Вот Новый год и великая радость — Паша сумел раздобыть бутылку шампанского!

Её отъезд домой был похож на бегство с поля боя. В каменистом дворике возле коттеджа едва зазеленел уродливый карлик деревца. А дома, на Украине, уже вовсю цвели яблони. Парни из Пашиного стачкома грузили в маленький контейнер потрёпанные чемоданы с вещами, коробки с книгами и глиняной казахской посудой. Марья резала закуску и думала о том, как здорово, что дети едут к бабушке, фруктам и самому тёплому в мире Азовскому морю. Она не боялась разлуки. Не прогнозировала будущее. В долгих ночных беседах они расставили точки: он приедет следом за ней, когда …разрегулирует шахтёрские проблемы. Но получилось наоборот: проблемы разрегулировали их жизнь, и они больше никогда не встретились.

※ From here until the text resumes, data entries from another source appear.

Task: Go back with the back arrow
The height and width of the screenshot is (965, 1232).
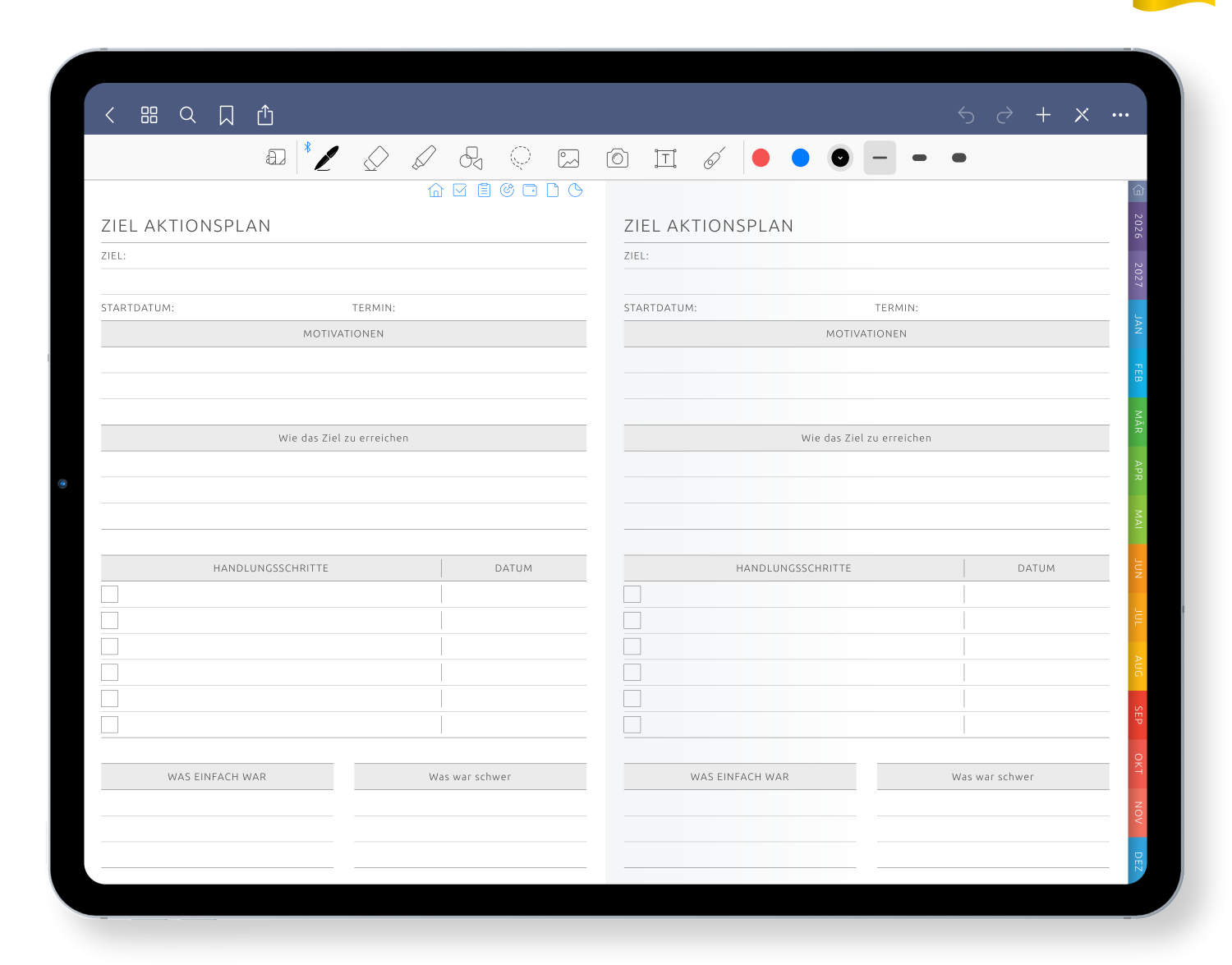Action: [110, 115]
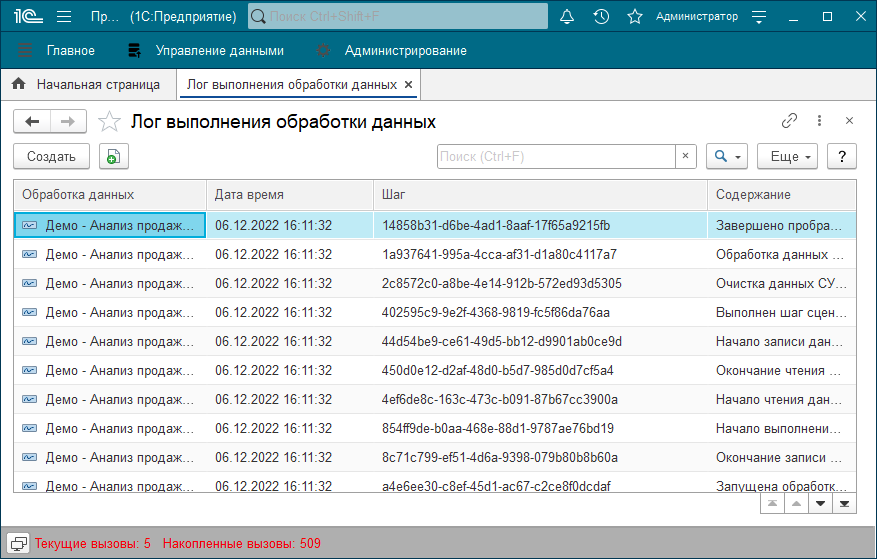Sort by the Дата время column header
The image size is (877, 559).
coord(290,195)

Нет, стоп! Встреча всё же была. Короткая, сумбурная и глупая. Он заехал к ней на пару дней, воспользовавшись командировкой в Москву. Но она, поменяв центробежную силу, зацикленная на детворе, не поместилась привычным ключиком в замочной скважине его души. Мелочные обиды, ничтожные претензии, какофония двух одиночеств, не сумевших слиться в дуэт.

 

Что это было? Любовь? Или мечты о любви, так и не оформленные в реальность.

Прекрасная звезда или ложная звёздочка робота-спутника, запущенного чужой рукой?

Марья пошарила в «Гугле», и на экран посыпалась информация: «Павел Громов во главе голодающих». «Известный лидер Громов потребовал улучшения труда для шахтёров». «Причинами аварии на шахте, по мнению Павла Громова, стало нарушение техники безопасности со стороны руководства»…

Пятнадцать лет! Бунтари 90-х давно в депутатах, у них квартиры, машины, свой бизнес. Они делают политику и дружат с миллиардерами. А её бессребреник всё так же воюет?

Настенные часы пробили час ночи. Марья помассировала виски, надавила пальцами на глазные яблоки и нажала мышкой команду «выключение».

Спать! Срочно спать! Завтра День Святого Валентина, и она знает, кого ей поздравить.